Barkhaa is a Bollywood Romantic film, directed by Shadaab Mirza and produced by Shabana Hashmi. It stars Sara Loren in the lead role. The film also stars Taaha Shah, Shweta Pandit, Priyanshu Chatterjee and Puneet Issar as supporting cast. The film was well known for the song "Tu Itni Khoobsurat Hai". The film was extensively shot in Himachal Pradesh, India. Marketing of the film was done by Hash Entertainment and is distributed under the banner of Zahara Productions. It was released on 27 March 2015.

EXERCISE DIRECTIONS: According to the passage on the film Barkhaa, in which Indian state was it extensively shot? The items are separate material, not connected to the passage on the film.

Records of locating words and elements:

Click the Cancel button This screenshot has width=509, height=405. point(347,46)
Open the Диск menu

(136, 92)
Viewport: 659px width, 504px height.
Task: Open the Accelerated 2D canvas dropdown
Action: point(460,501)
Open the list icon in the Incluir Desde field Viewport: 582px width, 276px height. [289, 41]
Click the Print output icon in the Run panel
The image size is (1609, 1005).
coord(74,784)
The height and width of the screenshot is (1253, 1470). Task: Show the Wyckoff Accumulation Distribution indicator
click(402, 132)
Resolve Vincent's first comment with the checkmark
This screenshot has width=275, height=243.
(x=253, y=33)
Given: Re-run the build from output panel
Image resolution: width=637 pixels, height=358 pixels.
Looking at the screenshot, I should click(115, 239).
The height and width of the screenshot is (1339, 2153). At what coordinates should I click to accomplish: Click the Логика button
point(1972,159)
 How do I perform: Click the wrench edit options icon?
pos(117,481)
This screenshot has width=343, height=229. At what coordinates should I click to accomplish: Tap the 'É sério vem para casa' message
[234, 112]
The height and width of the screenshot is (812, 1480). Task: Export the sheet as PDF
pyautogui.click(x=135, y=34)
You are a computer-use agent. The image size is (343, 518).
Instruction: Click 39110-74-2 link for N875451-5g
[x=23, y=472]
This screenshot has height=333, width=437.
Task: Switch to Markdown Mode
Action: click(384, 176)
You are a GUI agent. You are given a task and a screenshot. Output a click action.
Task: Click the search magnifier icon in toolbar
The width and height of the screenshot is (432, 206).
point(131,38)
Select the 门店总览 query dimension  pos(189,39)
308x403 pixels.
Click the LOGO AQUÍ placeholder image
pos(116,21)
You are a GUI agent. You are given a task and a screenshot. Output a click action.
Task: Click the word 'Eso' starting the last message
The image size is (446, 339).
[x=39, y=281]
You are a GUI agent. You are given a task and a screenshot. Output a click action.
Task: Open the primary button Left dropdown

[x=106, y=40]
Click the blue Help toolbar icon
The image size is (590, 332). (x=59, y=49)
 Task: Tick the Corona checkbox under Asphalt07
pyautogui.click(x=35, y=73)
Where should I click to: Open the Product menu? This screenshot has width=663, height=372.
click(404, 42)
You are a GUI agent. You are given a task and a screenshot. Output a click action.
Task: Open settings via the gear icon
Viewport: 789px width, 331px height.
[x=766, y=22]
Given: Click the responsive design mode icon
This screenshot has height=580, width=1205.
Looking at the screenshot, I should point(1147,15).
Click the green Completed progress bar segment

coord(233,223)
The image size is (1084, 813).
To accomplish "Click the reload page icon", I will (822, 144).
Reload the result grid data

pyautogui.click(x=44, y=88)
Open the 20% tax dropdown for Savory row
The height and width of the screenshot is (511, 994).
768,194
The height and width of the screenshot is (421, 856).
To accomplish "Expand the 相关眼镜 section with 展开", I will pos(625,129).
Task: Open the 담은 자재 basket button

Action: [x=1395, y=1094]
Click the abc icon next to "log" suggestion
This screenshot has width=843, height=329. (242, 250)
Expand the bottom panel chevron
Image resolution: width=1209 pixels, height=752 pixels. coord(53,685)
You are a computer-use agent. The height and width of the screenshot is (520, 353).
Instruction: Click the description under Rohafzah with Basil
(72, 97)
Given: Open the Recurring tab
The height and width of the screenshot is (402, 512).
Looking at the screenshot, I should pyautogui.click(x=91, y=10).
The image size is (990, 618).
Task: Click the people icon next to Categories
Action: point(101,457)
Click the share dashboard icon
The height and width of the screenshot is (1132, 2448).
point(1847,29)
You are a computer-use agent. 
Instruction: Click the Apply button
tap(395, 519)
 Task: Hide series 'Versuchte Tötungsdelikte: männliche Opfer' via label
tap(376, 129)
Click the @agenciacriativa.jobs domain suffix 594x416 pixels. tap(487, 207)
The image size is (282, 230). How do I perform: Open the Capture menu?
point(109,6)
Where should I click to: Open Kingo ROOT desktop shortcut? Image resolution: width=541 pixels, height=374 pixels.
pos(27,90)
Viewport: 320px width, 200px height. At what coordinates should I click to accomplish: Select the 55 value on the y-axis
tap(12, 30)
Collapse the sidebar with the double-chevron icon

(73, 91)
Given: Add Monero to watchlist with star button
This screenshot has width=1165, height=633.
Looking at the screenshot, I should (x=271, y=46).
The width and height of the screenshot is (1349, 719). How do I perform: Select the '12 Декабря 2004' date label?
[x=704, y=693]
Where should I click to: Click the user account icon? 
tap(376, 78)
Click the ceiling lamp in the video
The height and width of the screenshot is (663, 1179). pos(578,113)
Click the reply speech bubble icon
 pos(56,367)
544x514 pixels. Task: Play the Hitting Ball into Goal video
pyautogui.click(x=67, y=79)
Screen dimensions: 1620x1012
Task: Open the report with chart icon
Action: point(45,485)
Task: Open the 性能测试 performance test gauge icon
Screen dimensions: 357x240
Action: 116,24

ANSWER IN FULL: Himachal Pradesh